**MATERIAL SUPPLIED**.
***

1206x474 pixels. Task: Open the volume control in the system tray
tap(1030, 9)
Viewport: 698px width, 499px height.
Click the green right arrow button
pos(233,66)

***

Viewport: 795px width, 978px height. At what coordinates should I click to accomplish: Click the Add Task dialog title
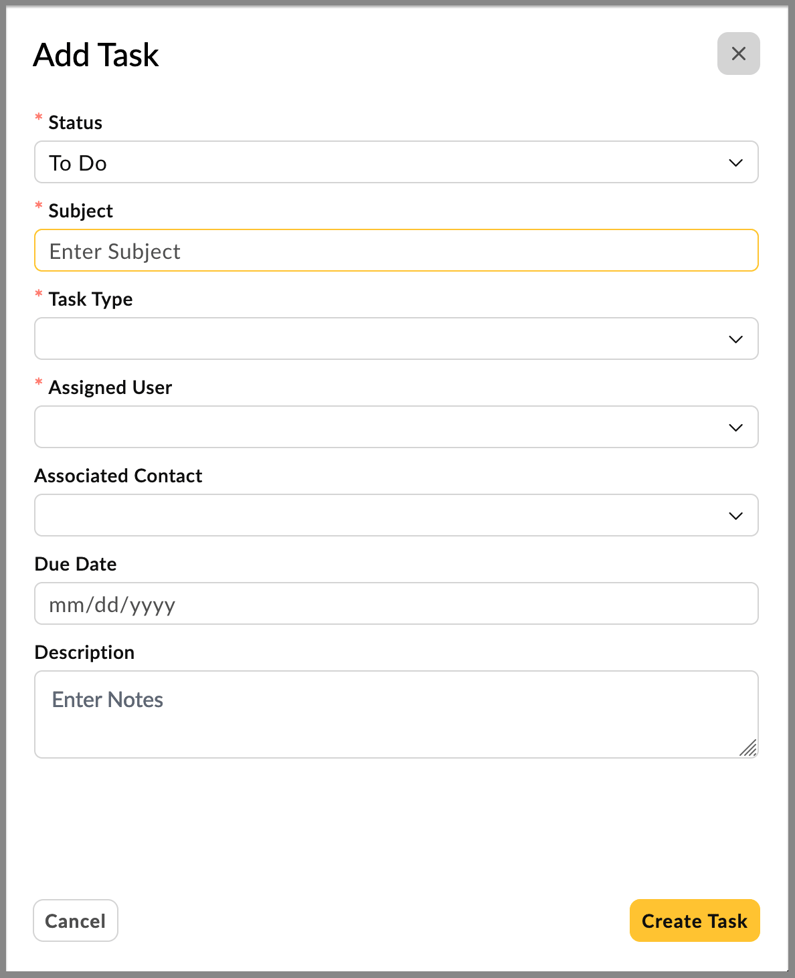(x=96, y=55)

***

**PROBLEM STATEMENT**. Reproduce the records above word for word, starting at the line that contains "1206x474 pixels. Task: Open" and ending after the line that contains "pos(233,66)".

**RESULT**.
1206x474 pixels. Task: Open the volume control in the system tray
tap(1030, 9)
Viewport: 698px width, 499px height.
Click the green right arrow button
pos(233,66)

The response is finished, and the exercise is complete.